How can I use breaks effectively?
- Set a time limit and stick to it. Use a signal to tell you to get back to work. The timer on your phone is a good choice.
- Give yourself a two-minute warning if you struggle with ending breaks.
- Make the length of your break appropriate to the amount of time you spend working. Five minutes of break after 25 minutes of work is a general guideline, but it all depends on your concentration at the time.
- Realize and plan that the longer you've been working, the longer break you need and the more frequently you will need to take breaks.
- Do things that are physically stimulating during your break, as unlike studying as possible:
- Jog on the spot
- Walk some stairs
- Splash water on your face
- Get fresh air
- Avoid activities that can last much longer than intended, such as playing online games, watching Netflix, or going on social media. When you have a 5- or 10-minute break, try to avoid going on your phone or computer.
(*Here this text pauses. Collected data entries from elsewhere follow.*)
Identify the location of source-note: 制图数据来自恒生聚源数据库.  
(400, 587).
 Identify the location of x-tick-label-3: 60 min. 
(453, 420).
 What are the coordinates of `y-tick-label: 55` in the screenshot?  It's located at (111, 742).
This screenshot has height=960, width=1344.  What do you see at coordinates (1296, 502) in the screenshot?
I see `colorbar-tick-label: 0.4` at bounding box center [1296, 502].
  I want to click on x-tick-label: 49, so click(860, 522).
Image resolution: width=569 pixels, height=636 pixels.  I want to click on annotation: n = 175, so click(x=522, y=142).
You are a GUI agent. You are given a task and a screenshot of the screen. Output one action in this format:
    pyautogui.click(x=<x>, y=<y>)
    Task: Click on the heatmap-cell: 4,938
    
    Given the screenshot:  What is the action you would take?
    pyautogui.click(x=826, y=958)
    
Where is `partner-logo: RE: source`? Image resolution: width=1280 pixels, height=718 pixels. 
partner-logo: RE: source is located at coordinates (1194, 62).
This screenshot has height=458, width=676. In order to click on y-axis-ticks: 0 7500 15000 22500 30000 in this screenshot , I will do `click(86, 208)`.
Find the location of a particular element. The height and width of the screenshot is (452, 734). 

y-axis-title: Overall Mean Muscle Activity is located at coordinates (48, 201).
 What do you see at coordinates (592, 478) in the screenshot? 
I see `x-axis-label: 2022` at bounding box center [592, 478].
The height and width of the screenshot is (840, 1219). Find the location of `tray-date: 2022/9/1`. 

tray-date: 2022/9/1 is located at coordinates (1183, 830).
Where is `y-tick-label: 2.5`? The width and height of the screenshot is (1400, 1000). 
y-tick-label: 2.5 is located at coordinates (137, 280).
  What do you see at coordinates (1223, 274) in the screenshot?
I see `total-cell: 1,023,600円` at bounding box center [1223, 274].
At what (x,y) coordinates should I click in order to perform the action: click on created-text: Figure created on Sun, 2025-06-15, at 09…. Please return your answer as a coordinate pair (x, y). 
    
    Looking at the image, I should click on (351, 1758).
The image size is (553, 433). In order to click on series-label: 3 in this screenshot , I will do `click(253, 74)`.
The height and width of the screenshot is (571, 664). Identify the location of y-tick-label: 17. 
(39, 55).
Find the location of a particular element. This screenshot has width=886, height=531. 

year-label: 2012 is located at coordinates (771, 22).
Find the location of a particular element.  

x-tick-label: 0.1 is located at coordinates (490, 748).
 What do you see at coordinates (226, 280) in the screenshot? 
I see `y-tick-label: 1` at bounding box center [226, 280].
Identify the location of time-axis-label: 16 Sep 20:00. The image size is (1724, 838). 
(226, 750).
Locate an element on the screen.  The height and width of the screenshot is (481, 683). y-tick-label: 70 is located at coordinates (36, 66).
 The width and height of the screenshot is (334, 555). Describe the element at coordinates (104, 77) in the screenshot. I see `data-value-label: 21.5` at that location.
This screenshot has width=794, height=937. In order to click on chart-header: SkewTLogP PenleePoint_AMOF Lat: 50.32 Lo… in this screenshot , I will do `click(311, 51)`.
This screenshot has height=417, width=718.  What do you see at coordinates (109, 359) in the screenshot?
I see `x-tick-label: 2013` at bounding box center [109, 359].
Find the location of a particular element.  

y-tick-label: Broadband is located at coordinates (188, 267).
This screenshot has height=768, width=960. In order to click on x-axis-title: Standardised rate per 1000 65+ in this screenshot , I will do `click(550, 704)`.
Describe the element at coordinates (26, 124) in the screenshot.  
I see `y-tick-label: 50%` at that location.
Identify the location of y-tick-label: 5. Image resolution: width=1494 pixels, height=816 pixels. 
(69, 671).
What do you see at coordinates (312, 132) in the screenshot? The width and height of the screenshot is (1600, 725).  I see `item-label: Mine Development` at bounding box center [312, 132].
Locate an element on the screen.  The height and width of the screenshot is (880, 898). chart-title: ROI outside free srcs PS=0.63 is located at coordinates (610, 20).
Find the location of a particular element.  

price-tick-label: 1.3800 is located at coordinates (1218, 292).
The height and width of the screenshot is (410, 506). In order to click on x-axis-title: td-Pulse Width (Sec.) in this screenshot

How can I use rewards effectively?
Consider carefully whether rewards really help motivate you, or just back‐fire by making you feel worse when you don't accomplish what you wanted to. If rewards work for you, keep these suggestions in mind:
- Make the reward fit the accomplishment.
- Giving yourself something major for completing something small will soon become meaningless.
- Giving yourself something small for a big accomplishment will decrease the reward’s ability to motivate and satisfy.
- Make it realistic: don’t plan something that you can’t afford, or that hinges on someone else agreeing to do something.
- Make it immediate: it’s not very motivating right now to promise yourself something that is weeks away.
- Make it healthy: use caffeine, alcohol, and chocolate in moderation.
- Make it meaningful: cleaning out the refrigerator or doing the dishes is not a reward. Unless, of course, you really like doing that.
- Make it positive: don’t set up a punishment if you don’t do something rather than a reward if you do.
- Make it specific: “I’ll watch the first episode of this new series on Netflix” is better than “I’ll watch something.”
Rewards that work for some people include enjoying a favourite food, contacting a friend, listening to a favourite song, exercising and napping. Some people simply like sharing an accomplishment with a friend or family member ("I finally finished reading that textbook chapter!") or crossing an item off their to-do list.